Photo credit: Nicole Zenoni
Direct Hit
Punk tends to reward purity of vision. Generally the surest path to success for a punk band is to do one thing and do it well, be it streamlined garage punk, street punk or post-hardcore. Direct Hit have never been ones to limit themselves, though. The Milwaukee quartet is most often described as pop-punk because of their distinctive embrace of the more radio-friendly punk of the early ’00s, but they’ve never restricted their records to those sounds. Instead, their albums hopscotch from skate-punk to hardcore and alternative. It’s all punk, sure, but it’s a very wide tent.

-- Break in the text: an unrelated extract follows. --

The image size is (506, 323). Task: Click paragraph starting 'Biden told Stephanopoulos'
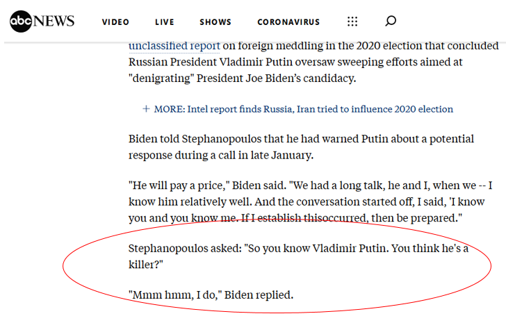301,147
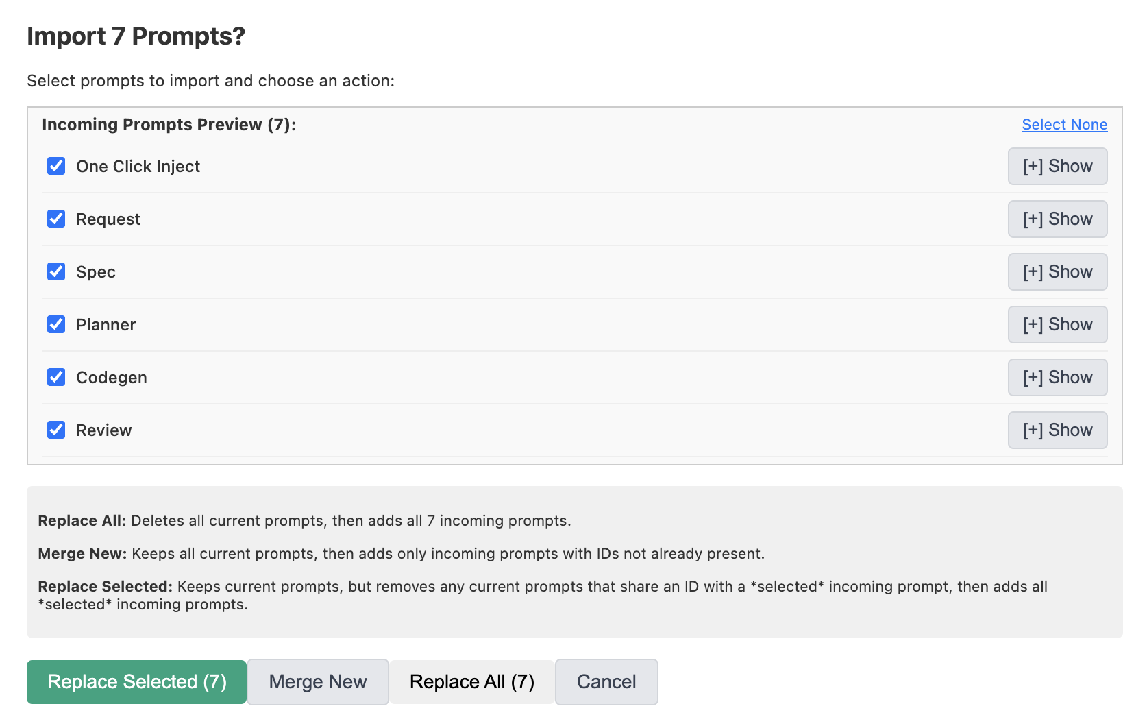
Task: Click the One Click Inject prompt name
Action: (x=138, y=167)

“The band started being very influenced by standard four-chord rock bands like The Thermals, The Ramones, Andrew W.K. and Blink-182, because that was just the kind of band I wanted to start, but it was never the only music we were interested in,” explains singer/guitarist Nick Woods. “I never wanted to just play one kind of sound over and over again. And, since Direct Hit is the only band that I have, that means that we have a song that’s under a minute long and I’m screaming the whole time, Direct Hit has to play it. And it also means that if I have a song that’s a four-minute prom hit from the ’80s, then Direct Hit is playing that, too.”
“That’s why there are so many different sounds on our records,” he continues. “They don’t have anywhere else to go.”

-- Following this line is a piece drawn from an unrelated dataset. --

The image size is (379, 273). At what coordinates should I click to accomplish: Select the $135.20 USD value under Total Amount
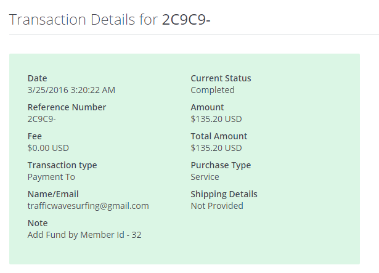pyautogui.click(x=216, y=148)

Direct Hit didn’t hide their ambition on their 2016’s Wasted Minds, their first for Fat Wreck Chords, a sprawling, wide-screen punk record. And their follow-up Crown of Nothing, released last month, is an even bolder swing for the fences as well as a step outside of their comfort zone. In the past, their process had always been to rehearse the songs to near completion before they began recording, but for the new album they left room for surprises in the studio, while inviting more than a dozen guest musicians to leave their mark on the record.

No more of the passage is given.